### Work instruction
A word-for-word copy of the line containing "Lagringsmedia (37, 1163)" and every following line to the end of the data below is all the answer should hold.

### Material for this exercise
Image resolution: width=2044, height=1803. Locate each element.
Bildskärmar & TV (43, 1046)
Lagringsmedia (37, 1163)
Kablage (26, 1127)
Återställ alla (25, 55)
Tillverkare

### Written response
Lagringsmedia (37, 1163)
Kablage (26, 1127)
Återställ alla (25, 55)
Tillverkare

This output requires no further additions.